Reproduce exactly the lines from the one containing "Instruction: Step forward" through the end of the entries, including both. Drop the pictures.

Pixel coordinate grounding data
^^^^

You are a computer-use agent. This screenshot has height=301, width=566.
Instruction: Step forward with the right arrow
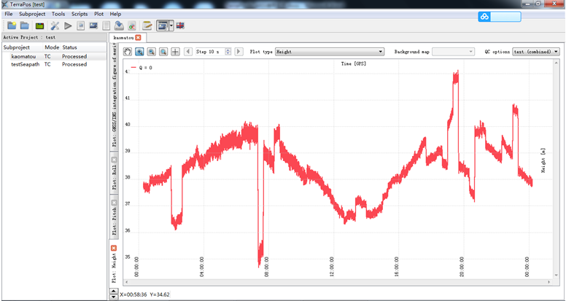click(x=239, y=52)
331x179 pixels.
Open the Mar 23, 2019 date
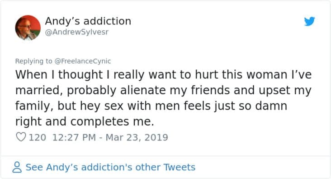(x=137, y=137)
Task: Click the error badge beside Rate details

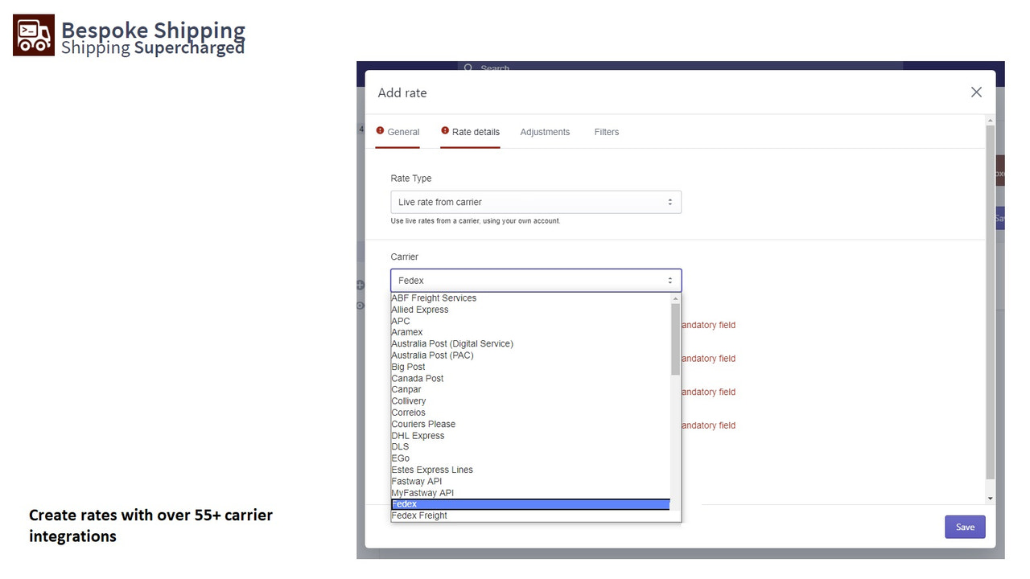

^^^^

**Exercise answer**
Instruction: Step forward with the right arrow
click(x=239, y=52)
331x179 pixels.
Open the Mar 23, 2019 date
(x=137, y=137)
Task: Click the error badge beside Rate details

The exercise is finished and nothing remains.